Tokio, Japón — En un giro político de alto impacto, el gobierno del primer ministro Shigeru Ishiba presentó su dimisión en pleno, en vísperas de la votación parlamentaria para elegir al nuevo jefe de Gobierno japonés. La decisión, confirmada por la agencia Kyodo, marca el cierre de una administración debilitada por los malos resultados electorales y la pérdida de mayoría parlamentaria, que derivaron en una crisis interna dentro del gobernante Partido Liberal Democrático (PLD).
La renuncia de Ishiba, quien asumió el cargo en 2024 tras relevar a Fumio Kishida, responde a la presión acumulada por los comicios de julio, en los que la coalición oficialista perdió el control de la Cámara Alta, sumándose a una derrota previa en la Cámara Baja. Esta situación dejó al Ejecutivo en una posición de vulnerabilidad legislativa, obligándolo a depender de acuerdos con una oposición fragmentada.

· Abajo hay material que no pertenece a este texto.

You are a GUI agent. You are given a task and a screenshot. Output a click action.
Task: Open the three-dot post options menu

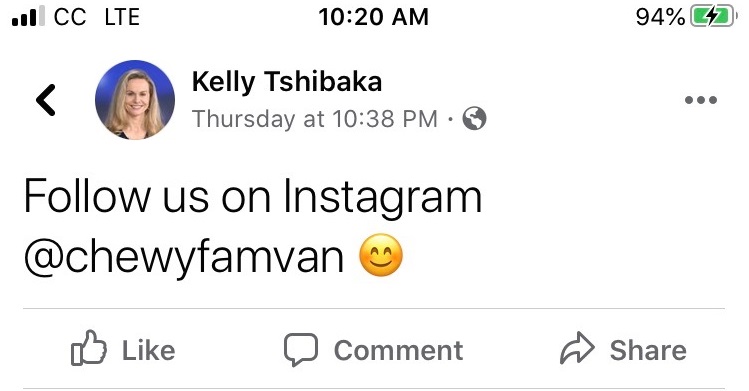coord(701,100)
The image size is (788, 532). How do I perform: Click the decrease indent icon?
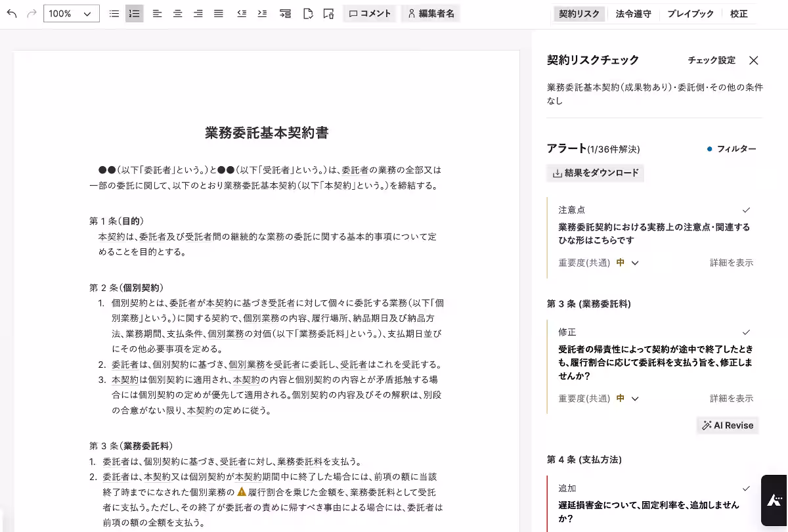(242, 13)
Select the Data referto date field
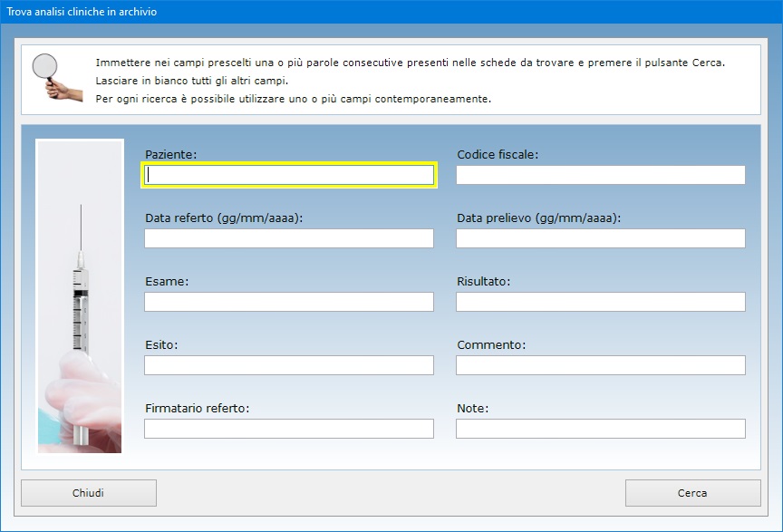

En este contexto, la atención política se centra en Sanae Takaichi, quien el pasado 4 de octubre fue electa presidenta del PLD, convirtiéndose en la primera mujer en liderar el partido desde su fundación. De confirmarse su nombramiento en la votación parlamentaria programada para el 21 de octubre, Takaichi se convertiría en la primera mujer en la historia de Japón en ocupar el cargo de primera ministra.
Sin embargo, el camino hacia su confirmación se ha complicado tras la ruptura de la coalición entre el PLD y el partido Komeito, su socio político desde 1999. La salida de Komeito, motivada por desacuerdos con la línea conservadora de Takaichi y escándalos de financiación irregular, ha dejado al PLD sin mayoría parlamentaria, obligando a buscar nuevos aliados para asegurar la votación.
Takaichi, de 64 años, exministra del Interior y figura del ala dura del partido, ha iniciado conversaciones con el Partido de la Innovación (Ishin) y el Partido Democrático para el Pueblo (PDP), en un intento por consolidar una nueva mayoría que le permita asumir el liderazgo del país. Su eventual nombramiento abriría una nueva etapa en la política japonesa, marcada por el liderazgo femenino y por el reto de gobernar en un entorno de alta fragmentación legislativa.
La transición ocurre en un momento clave para Japón, que enfrenta desafíos económicos derivados de la inflación persistente, la necesidad de aprobar un presupuesto suplementario y una agenda diplomática intensa, con la cumbre de la ASEAN y una visita oficial del presidente de Estados Unidos programadas para finales de octubre.
La votación parlamentaria será decisiva no solo para definir el nuevo liderazgo del país, sino también para establecer el rumbo político de Japón en medio de una reconfiguración de alianzas y una creciente demanda de estabilidad institucional.